This approach automatically shows the language switcher only on routes that are defined in your routing.pathnames configuration. So visitors will see the switcher on:

  • /en/about, /de/uber-uns, /sl/o-nas
  • /en/services/web-development, /de/dienstleistungen/web-entwicklung
  • ✅ All internationalized routes

But it will be hidden on:

  • /blog - no switcher, no confusion
  • /api/* - no switcher
  • ❌ Any non-internationalized routes

This prevents the frustrating user experience where someone clicks a language switcher on a blog page and gets a 404 error. Your routing configuration becomes the single source of truth for both URL mapping and switcher visibility.

Critical Gotcha: Preventing Locale Stacking

One critical issue you'll likely encounter is locale stacking in URLs. For example, if you're on the German resume page (/de/lebenslauf) and switch to Slovenian, you might end up with /de/sl/zivljenjepis instead of the correct /sl/zivljenjepis.

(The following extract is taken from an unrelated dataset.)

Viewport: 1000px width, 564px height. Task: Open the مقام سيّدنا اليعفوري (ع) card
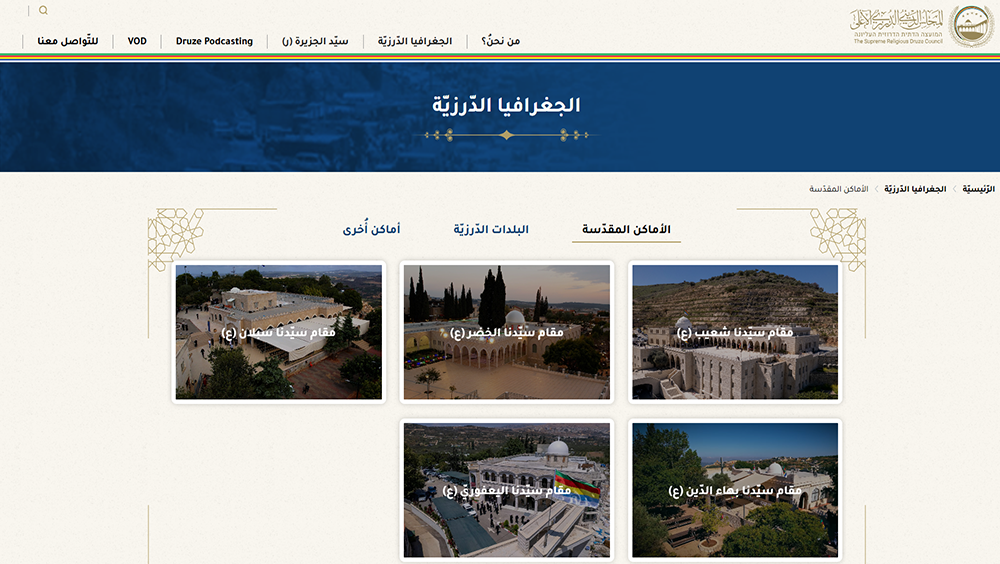pyautogui.click(x=507, y=490)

This typically happens on the second language switch, not the first.

The problem occurs because usePathname() from next-intl sometimes returns a pathname that still contains locale information after the first navigation, especially in development or certain deployment configurations.

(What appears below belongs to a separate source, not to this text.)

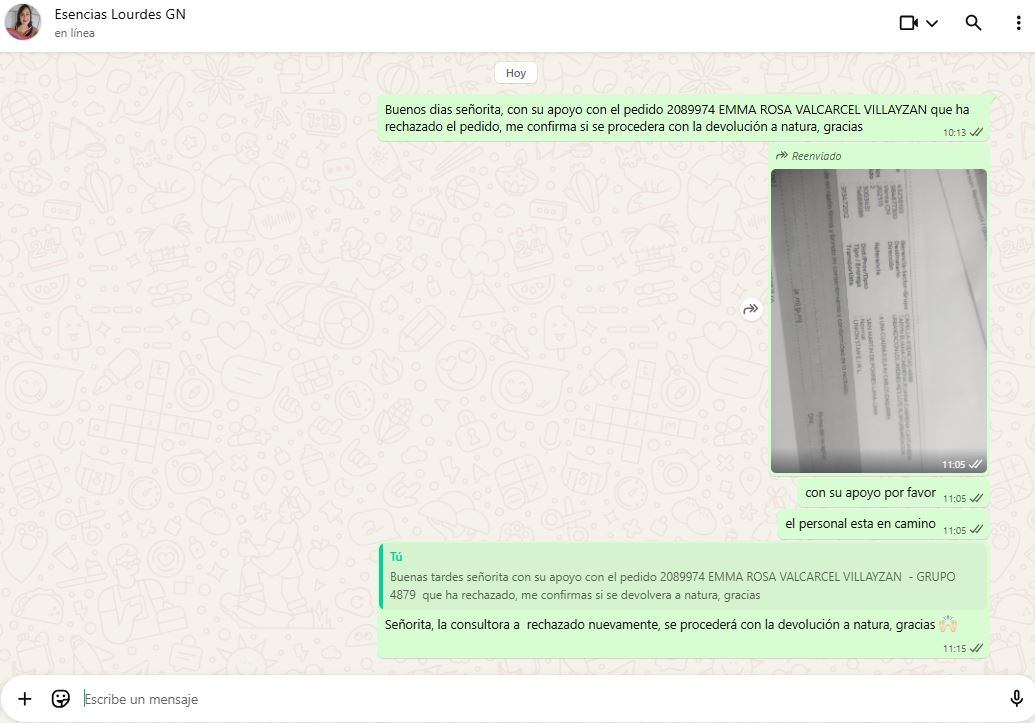The width and height of the screenshot is (1035, 723).
Task: Open the forwarded document photo
Action: 878,320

The solution is to clean any locale prefixes from the pathname before navigating:

const handleLanguageChange = (locale: string) => {
  // Special handling for homepage paths (when pathname is just the locale)
  if (pathname === '/' || pathname === `/${currentLocale}` || pathname.match(/^\/(en|de|sl)$/)) {
    // For homepage, navigate to the root path with the new locale
    router.replace('/', { locale });
  } else {
    // For all other routes, use the original logic that works perfectly
    // Ensure we have a clean pathname without any locale prefixes
    let cleanPathname = pathname;
    if (cleanPathname.startsWith(`/${currentLocale}/`)) {
      cleanPathname = cleanPathname.substring(`/${currentLocale}`.length);
    }
    // Remove any other potential locale prefixes
    const locales = ['en', 'de', 'sl'];
    for (const loc of locales) {
      if (cleanPathname.startsWith(`/${loc}/`)) {
        cleanPathname = cleanPathname.substring(`/${loc}`.length);
      }
    }
    router.push(cleanPathname, { locale });
  }
};

This fix handles two different scenarios:

Homepage Routes: When visitors are on homepage paths like /en, /de, or /sl, the switcher uses router.replace('/', { locale }) to prevent the stacking issue that creates URLs like /en/de.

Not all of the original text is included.